## PASSAGE PROVIDED
* start *

3 Steps To Transform An ML Prototype Into A Real-World ML App
Sep 25, 2023Training Machine Learning models inside notebooks is just one step to building real-world ML services. And as exciting as it is, it brings no business value unless you deploy and operationalize the model, as a real-world ML app.
In this article, you will learn how to transform an all-in-one Jupyter notebook with data preparation and ML model training, into a fully working batch-scoring system using a serverless ML stack.
For that, we will follow the 3-pipeline design.
Let’s get started!
The starting point
The starting point is this one Jupyter notebook where you:
- Loaded data from a CSV file
- Engineered features and targets
- Trained and validated an ML model.
- Generated predictions on the test set.
Let’s turn this notebook into a real-world ML app for batch prediction.
The 3-pipeline architecture
A batch-prediction service ingests raw data and outputs model predictions on a schedule (e.g. every 1 hour).
You can build one using this 3-pipeline architecture
Step 1. Build the feature pipeline
Break your initial all-in-one notebook into 2 smaller ones:
- Notebook A , reads raw data and generates features and targets.
- Notebook B, takes in features and outputs a trained model.
Notebook A is your feature pipeline. Let’s put it now to work.
You need 2 things:
- Automation. You want the feature pipeline to run every hour. You can do this with a GitHub action.
- Persistence. You need a place to store the features generated by the script. For that, use a managed Feature Store.
Step 2. Model training pipeline
Remember the 2 sub-notebooks (A and B) you created in step #1?
Notebook B is your model training pipeline.
Well, almost. You only need to change 2 things…
- Read the features from the Feature Store, and not CSV files.
- Save the trained model (e.g. pickle) in the model registry, not locally on disk, so the batch-inference pipeline can later use it to generate predictions.
Step 3. Build the batch-prediction pipeline
Build a new notebook that:
- Loads the model from the model registry
- Loads the most recent feature batch.
- Generates model predictions and saves them somewhere (e.g. S3, database…) where downstream services can use them.
Finally, you create another GitHub action to run the batch-inference pipeline on a schedule.
Boom

* end *

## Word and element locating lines
* start *

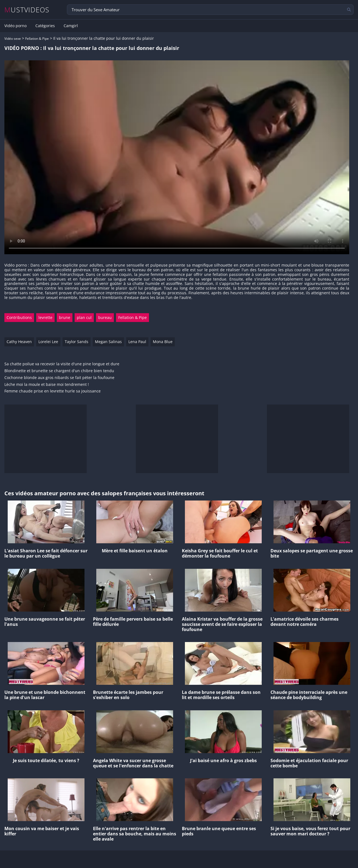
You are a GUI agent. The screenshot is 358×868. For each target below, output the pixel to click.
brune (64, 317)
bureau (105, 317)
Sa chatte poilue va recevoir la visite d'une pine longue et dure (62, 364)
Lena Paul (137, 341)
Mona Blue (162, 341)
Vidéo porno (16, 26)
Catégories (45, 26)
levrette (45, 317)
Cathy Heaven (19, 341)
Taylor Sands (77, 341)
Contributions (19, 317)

* end *
* start *

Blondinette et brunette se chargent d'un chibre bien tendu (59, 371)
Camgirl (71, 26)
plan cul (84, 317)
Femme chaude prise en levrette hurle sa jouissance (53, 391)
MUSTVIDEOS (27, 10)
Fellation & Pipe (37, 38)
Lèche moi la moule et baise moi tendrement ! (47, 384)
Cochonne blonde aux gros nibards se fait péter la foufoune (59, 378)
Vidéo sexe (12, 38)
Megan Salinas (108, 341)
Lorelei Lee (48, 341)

* end *

## WORK INSTRUCTIONS
1. According to the ML app article, why should the trained model be saved in the model registry rather than on local disk?
2. From the ML app article, reproduce word for word the part that opens with the words containing "Let’s turn this" and closes with "features and targets.".

## EXERCISE RESPONSES
1. The model goes in the model registry so the batch-inference pipeline can later use it to generate predictions.

2.
Let’s turn this notebook into a real-world ML app for batch prediction.
The 3-pipeline architecture
A batch-prediction service ingests raw data and outputs model predictions on a schedule (e.g. every 1 hour).
You can build one using this 3-pipeline architecture
Step 1. Build the feature pipeline
Break your initial all-in-one notebook into 2 smaller ones:
- Notebook A , reads raw data and generates features and targets.